We had been together since September. We met through friends. He had an answer for all my problems. Even my kid liked him. That sealed the deal for me. We bonded quickly. I thought I could handle a long term relationship. I was wrong.
I became 2 dependent on him, you see. It wasn’t healthy. Once a week became twice a week. If I couldn’t see him, I would panic. I wanted more. But I couldn’t have more, mainly because he was 2 expensive.
Yes, he is a trained professional. Yes, he understands the common core math curriculum. But the weight of his fees were 2 much to bare.
Today I broke up with him. In an email.
It was short but took me almost an hour to construct. I tried to explain that we had outgrown each other. Mainly he had outgrown my budget.

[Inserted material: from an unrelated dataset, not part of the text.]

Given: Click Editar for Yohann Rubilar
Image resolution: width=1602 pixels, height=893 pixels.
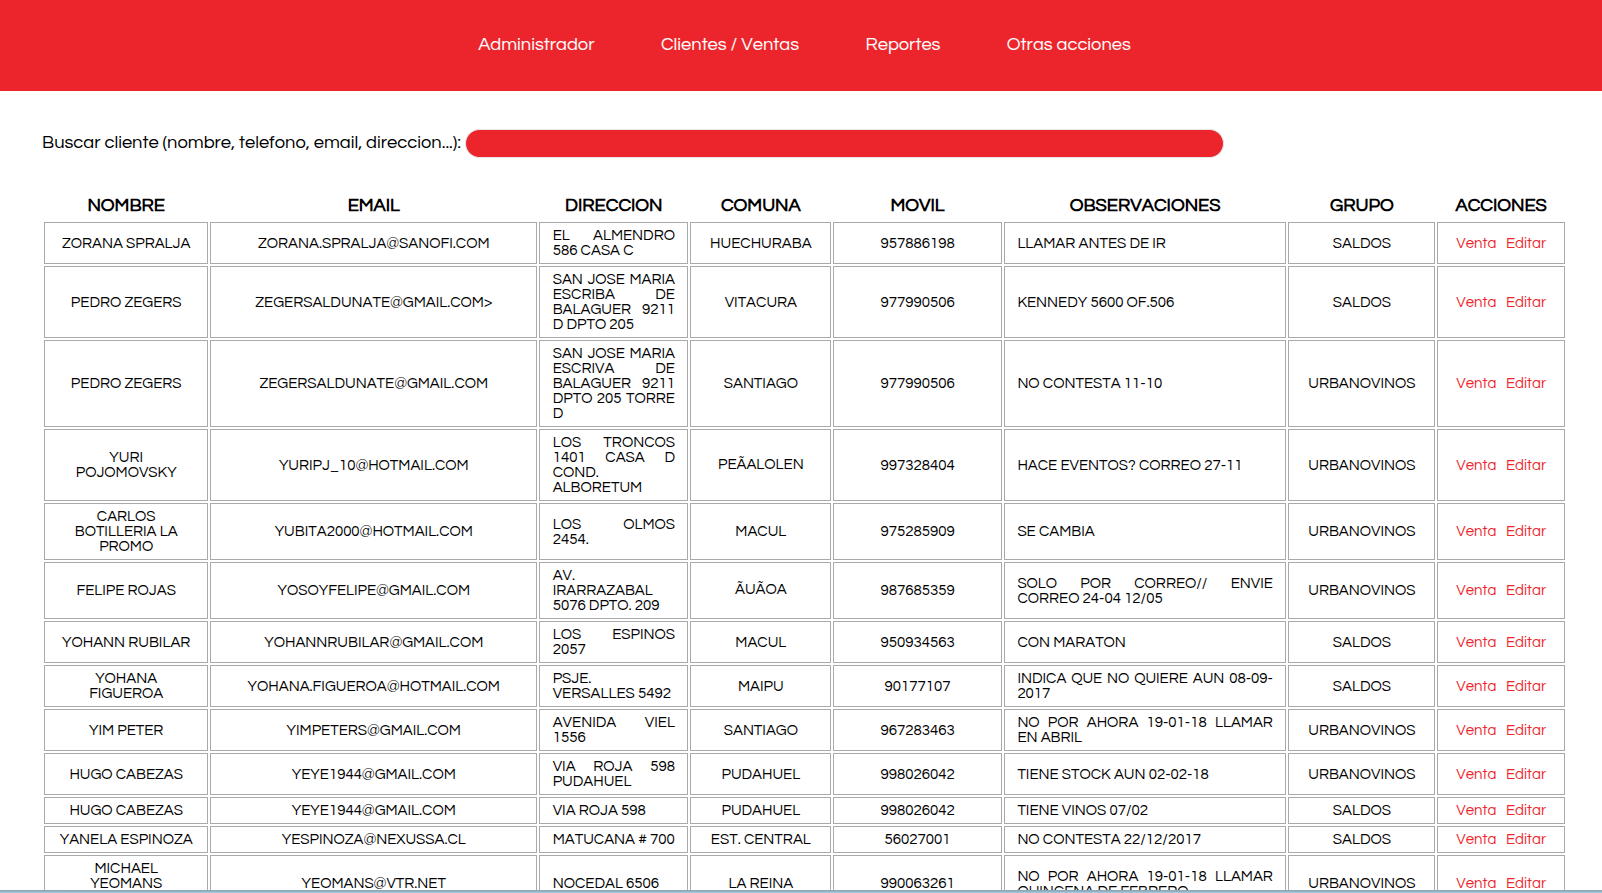Looking at the screenshot, I should click(1525, 642).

I gave him praise and promised I would keep in touch. We both know it doesn’t work that way.
I know it was wrong but I couldn’t do it face 2 face. I didn’t want see the pain in his eyes. The hurt in his face. The shock of getting such news out of the blue. I didn’t want to run the risk of being persuaded to give him 1 more chance. As we all know, sometimes 1 more just doesn’t add up.
If train A leaves the station at 3pm and a car is going 60 miles an hour, no one can get an equal number of strawberries.
I will miss his brightly colored manipulatives.
If I broke your heart, I’m sorry, math tutor. I’m so very sorry.